Зато на гостинцы бабам не тратился вовсе. Сами рады были объятьям. Егорушка юн и пригож, на голос под мандолину приятно пел свои вирши, к русским песням в лад, от старины самой, а слова новые Муза насказала, со слезой.
И все то бездельство, прелестниц смущать и фрейлин прельщать.
Одна простая девка любила крепко пииту, Егор шастал к ней за Город, на Фонтанку, в лесное место, где от разбойных людей опасно. Коль властительна Венус! А в косе лента алая, и тоже мила. А то бывал пудрой аглицкой с пуклей прелестницы осыпан, и вельможные дамы любезно у себя принимали пииту Столетова: умел укусить за сердце.
Конька рысистого, пегого — князя Долгорукова подарок, — вовсе оборзев, назвал Пегаскою.
В камзоле золотной парчи щеголял — в церкви попы косились: куда их ризам до секретарского роскошества. И с бахромою.
А вот еще на Святках нового, 1724 года удача выпала милостивцу.
Сочинил Егорушка подблюдную песенку во славу государя Петра Алексеевича:
Пей, пей чару до конца,
Пусть ни капельки винца
Не останется.
Пили предки наши встарь,
И теперь пьет русский царь,
Пьет и не туманится.
Пей же с ним и весь народ
Без устанки круглый год.
Будут пусть все шумными,
И пусть громко в шумстве том
Похваляемся царем,
От вина став умными.
Пусть все помнят на Руси,
Что кому ни подноси,
Всякий выпьет хмельного.
И весельем возгоря,
Будем славить вновь царя,
Полубога корабельного!
Камер-юнкер Монс сказал за царским столом на ассамблее, что песенку сложил сам.

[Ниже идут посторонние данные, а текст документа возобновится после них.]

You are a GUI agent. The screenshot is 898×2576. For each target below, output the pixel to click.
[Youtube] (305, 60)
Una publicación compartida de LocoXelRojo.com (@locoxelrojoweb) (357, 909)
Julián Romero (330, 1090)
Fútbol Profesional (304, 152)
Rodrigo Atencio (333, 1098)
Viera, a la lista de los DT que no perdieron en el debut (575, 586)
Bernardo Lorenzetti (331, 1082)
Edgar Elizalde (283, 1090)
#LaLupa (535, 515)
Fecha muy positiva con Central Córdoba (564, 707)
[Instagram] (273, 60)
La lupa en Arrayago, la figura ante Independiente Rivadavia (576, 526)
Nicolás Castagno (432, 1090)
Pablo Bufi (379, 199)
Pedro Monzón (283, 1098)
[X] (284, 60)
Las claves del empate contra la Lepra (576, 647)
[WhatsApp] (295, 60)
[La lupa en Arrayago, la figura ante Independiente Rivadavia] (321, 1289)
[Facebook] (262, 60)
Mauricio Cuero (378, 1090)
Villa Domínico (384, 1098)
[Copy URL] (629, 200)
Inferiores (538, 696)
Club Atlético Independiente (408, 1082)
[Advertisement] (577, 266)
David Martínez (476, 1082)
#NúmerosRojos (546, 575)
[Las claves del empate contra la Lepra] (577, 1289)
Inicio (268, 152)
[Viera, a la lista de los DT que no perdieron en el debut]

В награду был Хозяином пьяно обслюнявлен, щетинистыми усами царскими исколот и «крепиша»[5]из царского орленого кубка испил. Петр Алексеевич, попыхивая кнастером, хвалил немцев, говорил, что русским дуракам до умных немцев куда как далеко.

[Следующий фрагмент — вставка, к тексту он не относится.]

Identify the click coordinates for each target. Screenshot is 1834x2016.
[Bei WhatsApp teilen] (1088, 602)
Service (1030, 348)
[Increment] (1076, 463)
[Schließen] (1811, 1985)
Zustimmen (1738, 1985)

— Сердешный друг Катеринушка! Награди поцалуем молодчика! Потрафил, право. Виват!
По правде сказать, барабан и флейта звучали старому капитан-бомбардиру слаще гармонии сфер.
Отец Отечества ростом велик, а комнаты низки. Мелковаты были и ближние люди.

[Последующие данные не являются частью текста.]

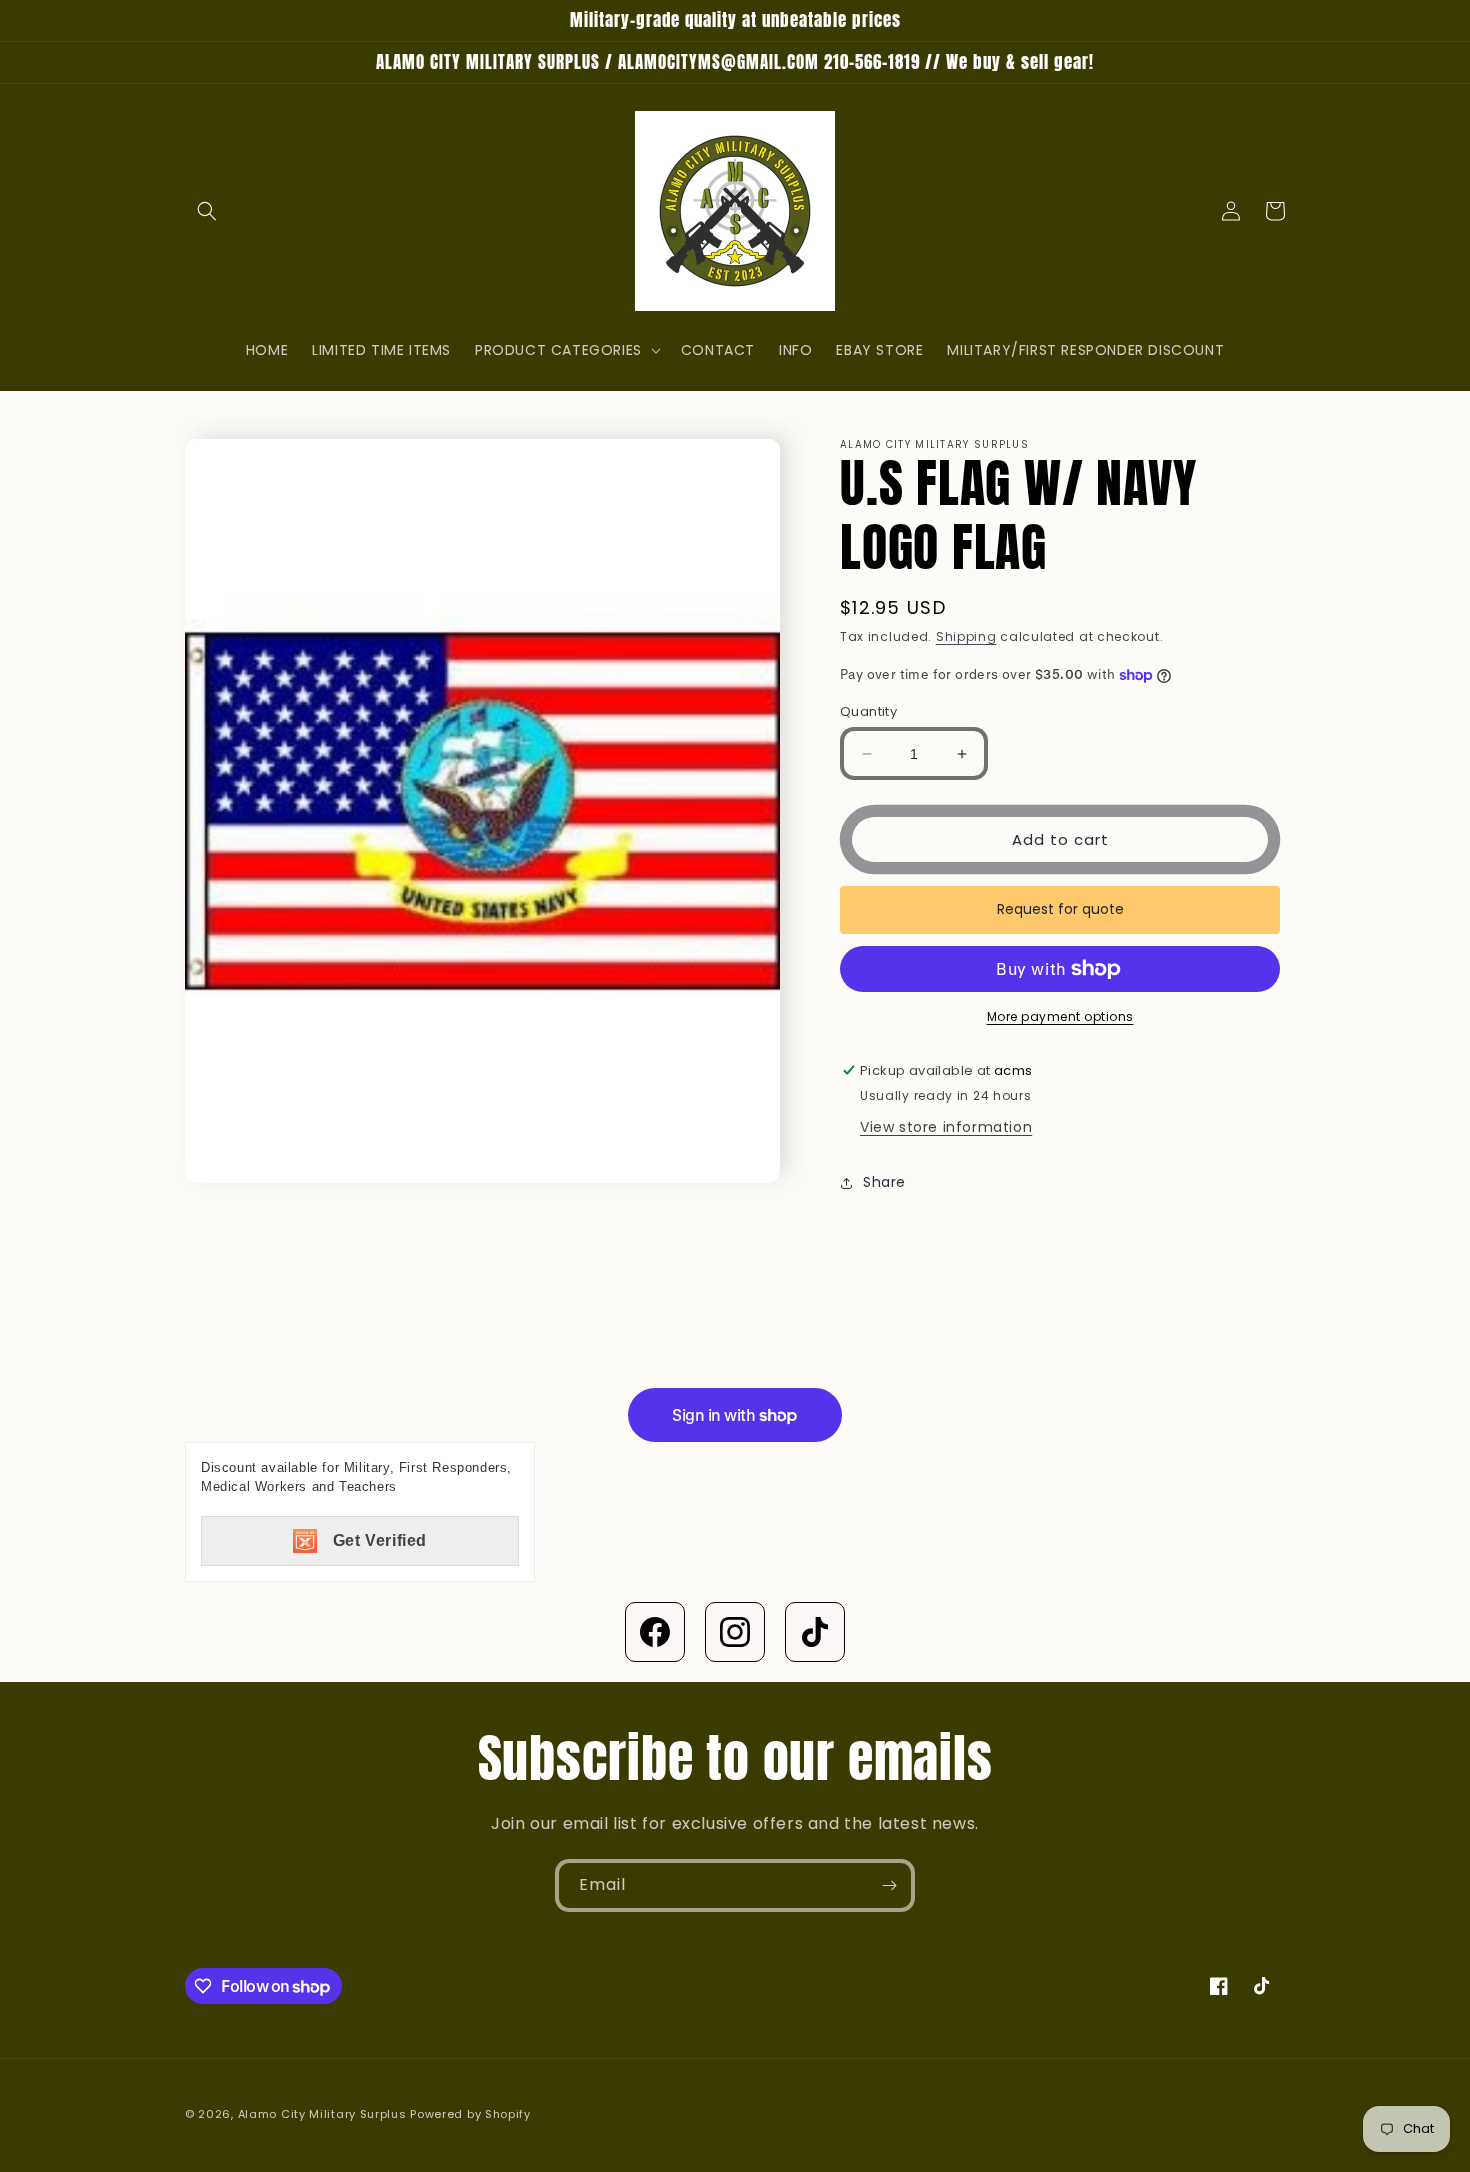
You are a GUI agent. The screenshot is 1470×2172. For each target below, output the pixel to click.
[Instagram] (735, 1632)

— Виллим Иванович, о, такой истинно ученый mein Kavalier и mein Versmacher[6]… — томно молвила царица. Сладко обожгла поцелуем и взором: старик не узнает нашей тайны.
И табак Монса был приятный, с канупером и мятою, женственный табак, — не моряцкий кнастер мужа.
Только прошу любовь сотворити,
Пожалуй, послушай, не изволь томити!
А старик недужен, и ей скушно. И все в разъездах, то баталии, то государские визиты в заграницы, то крепости смотреть мчится по разбитым дорогам в кибитке, верфи, корабли, а то еще заводы, хозяйство. Мартышкой ей забавляться присланной, попугаями, карлами? Она же почти вдвое моложе Хозяина и едва старше Виллима Ивановича.
Дети в младенчестве померли, шестеро ушли к Богу в рай, и пасынка, злость авессаломскую[7], едва избыли. Две старшие остались дочери, и пора выдавать замуж — за голштейнского герцога старшую, за французского королевича младшую. А кто престолу наследник? Пасынка ненавистного малец. Вот бы ей, Катерине, венчанной царицей стать, и дочки бы укрепились во власти. А то неверно все, двадцать лет нет покою, а все применяйся к старику, его миньонам и господам Сенату. Отрада одна — камер-юнкер Монс.